Mundo

Começa o julgamento ao acidente de comboio na Galiza que matou 80 pessoas

Começa o julgamento ao acidente de comboio na Galiza que matou 80 pessoas
MIGUEL RIOPA

Os dois arguidos estão acusados do homicídio de 80 pessoas por imprudência profissional, por 145 lesões pelo mesmo motivo e por um crime de danos.

Espanha começou a julgar o acidente de comboio que há nove anos matou 80 pessoas em Santiago de Compostela, com a audição do maquinista Francisco José Garzón Amo, que denunciou as falhas de sinalização na linha ferroviária.

O comboio de alta velocidade que Francisco José Garzón Amo conduzia a 24 de julho de 2013 descarrilou numa curva à entrada da cidade de Santiago de Compostela, na Galiza, e embateu numa parede de betão quando seguia a 191 quilómetros por hora (km/h), mais do dobro do limite de 80 km/h para aquele ponto da via.

"Não havia nenhum sinal para restringir a velocidade. Não havia nenhuma limitação, nem nenhum sinal, nem nenhuma baliza. Não havia nada de nada", disse o maquinista.

Segundo afirmou, não havia sinalização para uma redução faseada da velocidade até chegar à curva fatal, onde estava colocado, subitamente, um aviso de 80 km/h. "Não consegui travar. É praticamente impossível passar naquele ponto de 200 para 80, nesse ponto concreto", afirmou Francisco Garzón Amo, que acrescentou que "é absurdo" alguém pensar que poderia ter reduzido a velocidade naquele momento e garantiu que "evidentemente" a teria diminuído se houvesse sinalização nesse sentido.

Questionado sobre, se hoje, com os meios técnicos e sinalização aplicados naquela via, seria possível ocorrer o mesmo acidente, respondeu que "não, impossível", mas afirmou que esses sistemas não são novos e já existiam há nove anos, só não tinham sido adotados naquela linha ferroviária.

O maquinista, que só respondeu a perguntas do seu advogado, disse ainda que não tinha tido formação na via em que ocorreu o acidente, a via 1 que liga as cidades de Santiago de Compostela a Ourense, ambas na região espanhola da Galiza, mas apenas numa outra, que faz a mesma ligação, conhecida como via 2. Por outro lado, admitiu ter perdido "a consciência de localização" quando recebeu uma chamada de serviço, que as regras o obrigavam a atender, acreditando estar num túnel anterior àquele em que estava quando o comboio se aproximou da curva do acidente.

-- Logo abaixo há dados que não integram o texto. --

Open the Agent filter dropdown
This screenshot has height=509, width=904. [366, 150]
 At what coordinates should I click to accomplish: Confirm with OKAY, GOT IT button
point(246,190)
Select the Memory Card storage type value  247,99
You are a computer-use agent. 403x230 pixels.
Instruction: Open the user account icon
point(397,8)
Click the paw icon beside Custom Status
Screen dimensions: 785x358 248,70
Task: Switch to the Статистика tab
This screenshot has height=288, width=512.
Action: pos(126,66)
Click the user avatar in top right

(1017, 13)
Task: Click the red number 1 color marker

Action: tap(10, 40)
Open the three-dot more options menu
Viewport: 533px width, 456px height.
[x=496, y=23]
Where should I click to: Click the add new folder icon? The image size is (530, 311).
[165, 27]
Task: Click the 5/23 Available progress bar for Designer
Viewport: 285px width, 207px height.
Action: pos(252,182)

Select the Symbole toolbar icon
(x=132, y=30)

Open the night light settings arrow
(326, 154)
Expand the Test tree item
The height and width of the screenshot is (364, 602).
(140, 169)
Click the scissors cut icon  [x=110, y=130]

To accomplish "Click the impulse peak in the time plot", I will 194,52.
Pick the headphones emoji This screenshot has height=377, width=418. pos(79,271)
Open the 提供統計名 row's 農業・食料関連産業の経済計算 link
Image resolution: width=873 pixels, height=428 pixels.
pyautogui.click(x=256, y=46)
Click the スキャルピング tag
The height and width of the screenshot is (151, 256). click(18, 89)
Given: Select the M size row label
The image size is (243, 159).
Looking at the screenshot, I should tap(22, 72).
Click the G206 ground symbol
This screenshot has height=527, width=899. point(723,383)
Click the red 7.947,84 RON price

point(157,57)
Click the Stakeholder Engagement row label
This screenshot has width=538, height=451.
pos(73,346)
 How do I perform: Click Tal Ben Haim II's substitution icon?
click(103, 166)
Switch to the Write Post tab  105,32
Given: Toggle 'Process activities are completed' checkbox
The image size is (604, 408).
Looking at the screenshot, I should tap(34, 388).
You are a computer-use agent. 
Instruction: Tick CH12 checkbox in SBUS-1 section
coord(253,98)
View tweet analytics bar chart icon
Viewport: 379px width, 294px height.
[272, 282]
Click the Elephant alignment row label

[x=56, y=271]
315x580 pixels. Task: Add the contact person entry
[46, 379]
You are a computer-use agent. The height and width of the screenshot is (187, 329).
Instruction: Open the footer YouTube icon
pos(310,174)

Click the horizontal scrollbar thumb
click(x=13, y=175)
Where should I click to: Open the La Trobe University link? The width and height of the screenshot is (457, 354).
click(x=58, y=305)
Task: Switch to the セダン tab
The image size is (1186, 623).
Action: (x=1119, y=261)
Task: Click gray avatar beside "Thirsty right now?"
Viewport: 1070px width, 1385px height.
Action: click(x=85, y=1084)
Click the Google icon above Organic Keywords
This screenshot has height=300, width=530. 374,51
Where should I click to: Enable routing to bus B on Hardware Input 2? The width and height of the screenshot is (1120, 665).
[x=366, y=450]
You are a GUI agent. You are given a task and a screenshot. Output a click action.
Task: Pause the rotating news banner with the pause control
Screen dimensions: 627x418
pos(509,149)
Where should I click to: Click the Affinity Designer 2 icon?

O maquinista é um dos dois acusados neste caso, cujo julgamento arrancou formalmente na quarta-feira, com a definição de questões formais de funcionamento, tendo hoje sido iniciadas as audições dos réus. Além do maquinista, está a ser julgado o responsável, na altura do acidente, pela segurança na circulação da empresa Adif (que geria a infraestrutura), Andrés Cortabitarte, que só deverá ser ouvido pelo tribunal na próxima semana, após o seu advogado de defesa ter pedido um adiamento depois de o réu ter sido agredido por uma vítima do acidente na quarta-feira. Os dois estão acusados do homicídio de 80 pessoas por imprudência profissional, por 145 lesões pelo mesmo motivo e por um crime de danos.

O Ministério Público pede quatro anos de prisão para cada um dos acusados, a proibição do maquinista exercer a profissão durante o mesmo tempo de condenação e a proibição de Andrés Cortabitarte exercer qualquer profissão que implique gestão, segurança ou responsabilidade deste tipo de infraestruturas. Mas também pede mais de 57,8 milhões de euros para reparação de danos e prejuízos.

O julgamento do "caso Alvia", o nome da empresa de comboios que assegurava a ligação, entre Madrid e Santiago de Compostela, vai demorar, previsivelmente, nove meses, por terem sido aceites 522 testemunhas e declarações de cerca de 150 peritos.